• REQUIRED TASK
Reproduce each line of the data below word for word, omitting the pictures.
◆ ◆ ◆ ◆ ◆
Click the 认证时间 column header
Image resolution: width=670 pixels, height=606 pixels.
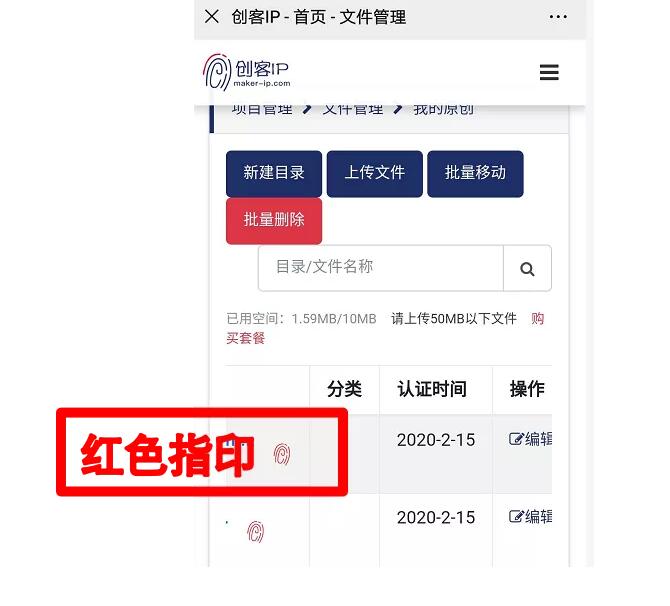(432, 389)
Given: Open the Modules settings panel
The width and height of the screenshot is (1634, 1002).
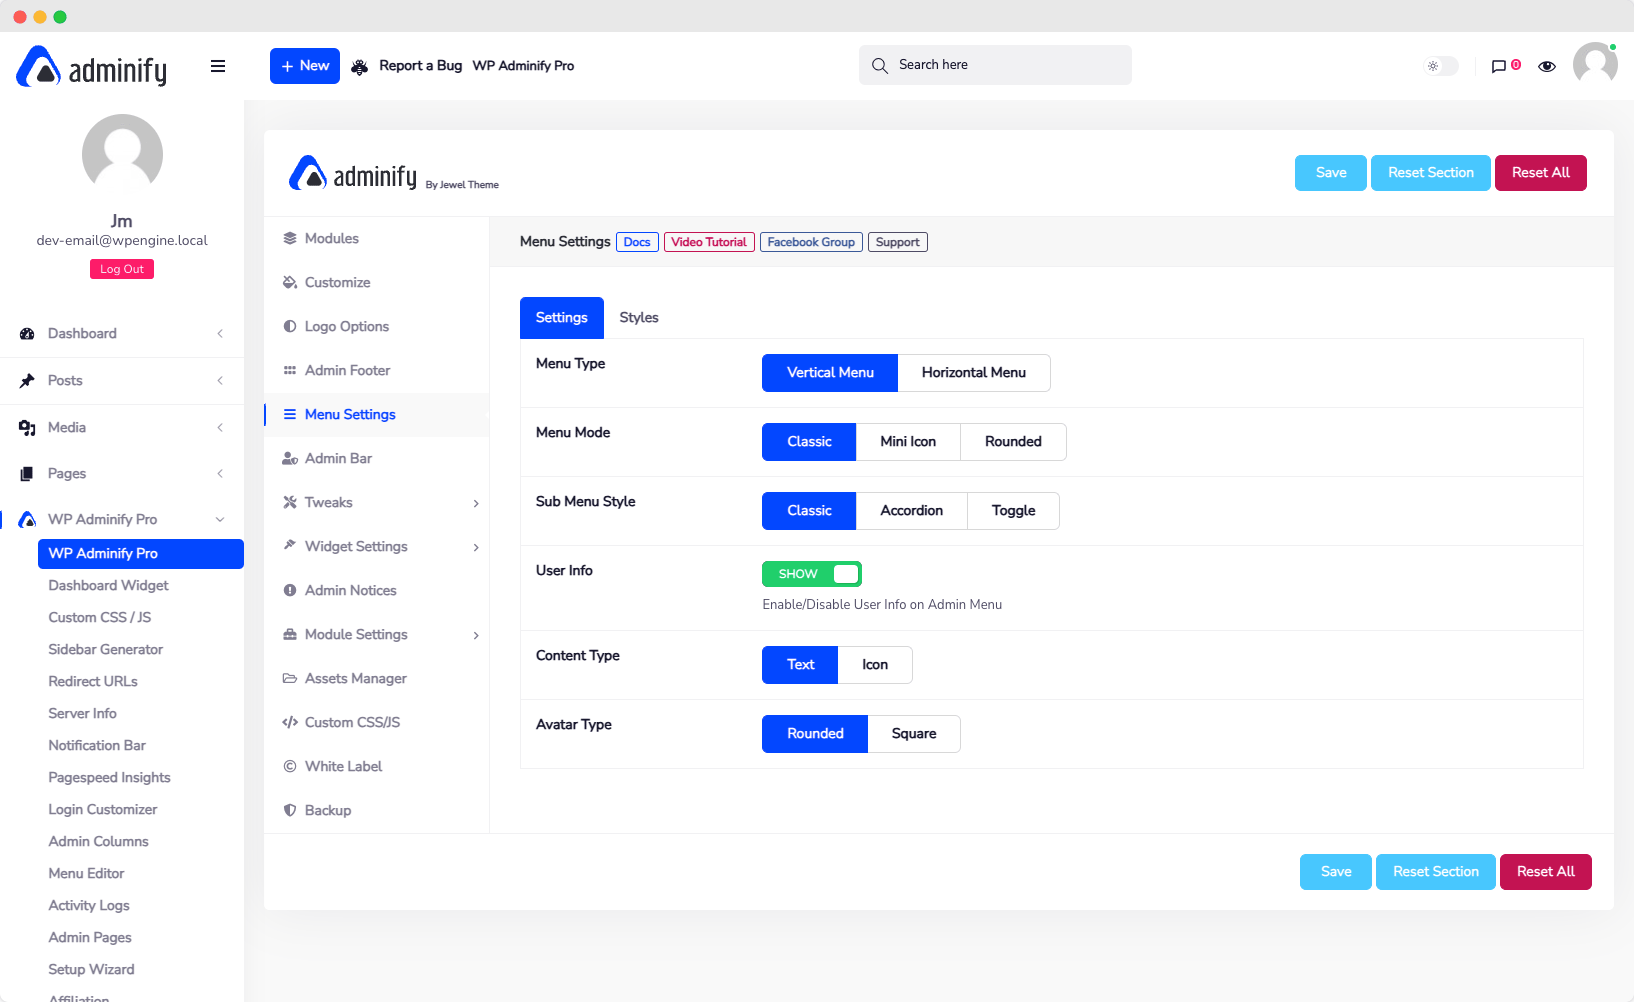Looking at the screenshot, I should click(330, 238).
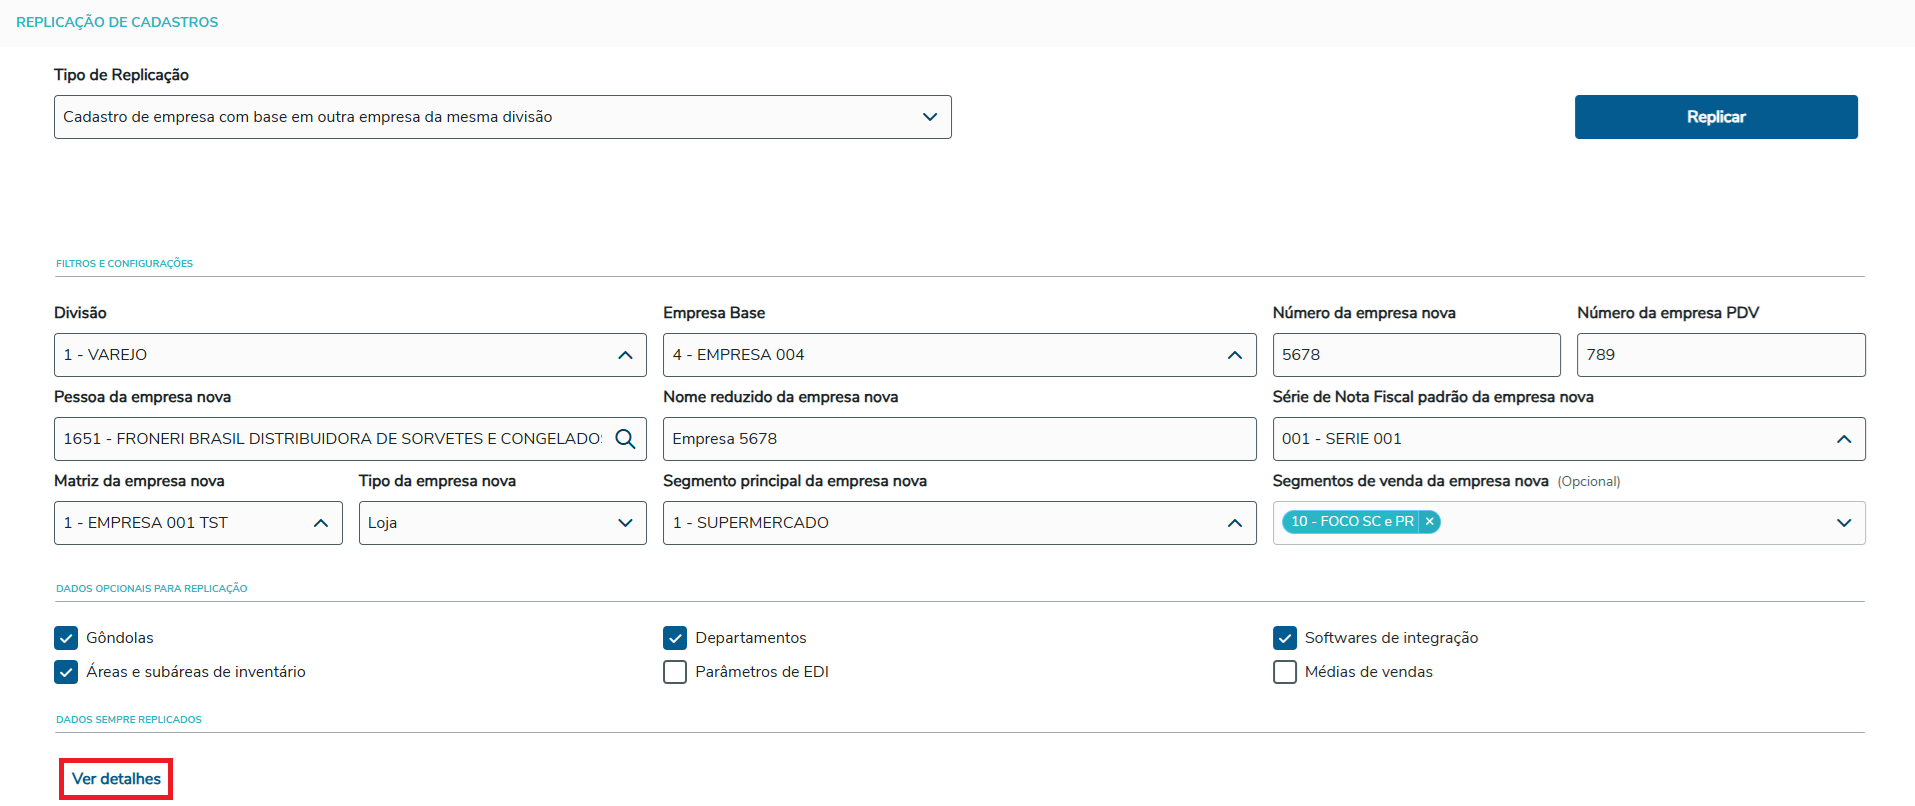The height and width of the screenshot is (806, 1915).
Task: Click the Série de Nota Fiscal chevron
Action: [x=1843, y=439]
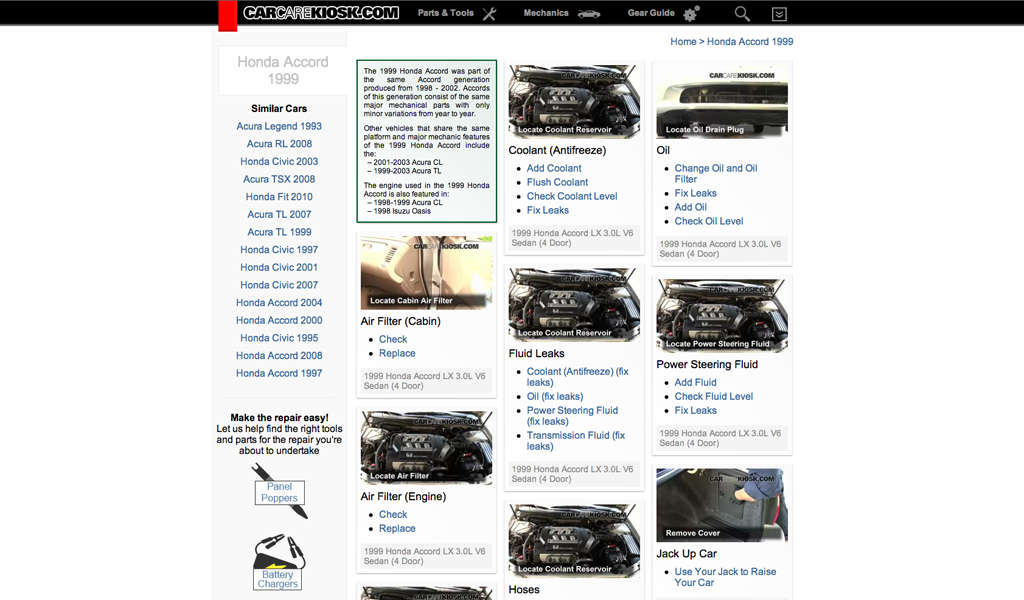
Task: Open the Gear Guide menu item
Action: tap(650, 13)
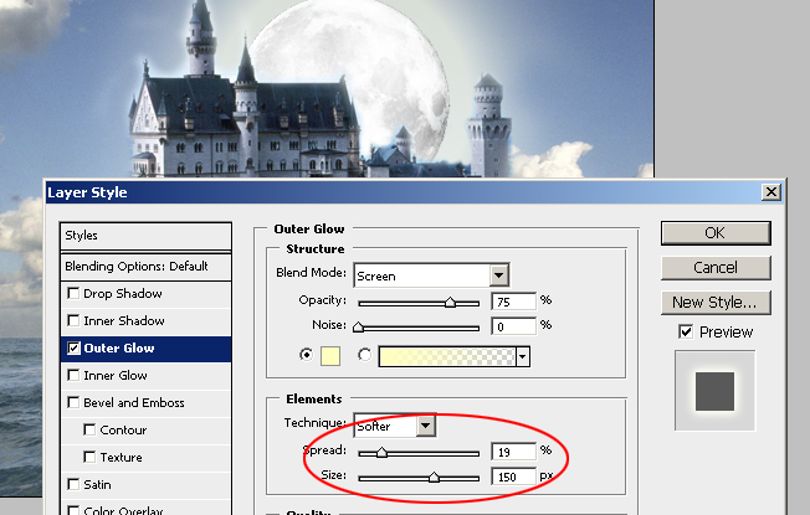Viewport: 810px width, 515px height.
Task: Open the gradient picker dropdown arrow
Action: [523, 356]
◆ ◆ ◆ ◆ ◆
• EXPECTED OUTPUT
Click the 认证时间 column header
Image resolution: width=670 pixels, height=606 pixels.
(432, 389)
Given: Open the Modules settings panel
The width and height of the screenshot is (1634, 1002).
Looking at the screenshot, I should click(330, 238).
The height and width of the screenshot is (806, 1915).
Task: Click the Série de Nota Fiscal chevron
Action: [x=1843, y=439]
Task: Open the Gear Guide menu item
Action: tap(650, 13)
Viewport: 810px width, 515px height.
Task: Open the gradient picker dropdown arrow
Action: [523, 356]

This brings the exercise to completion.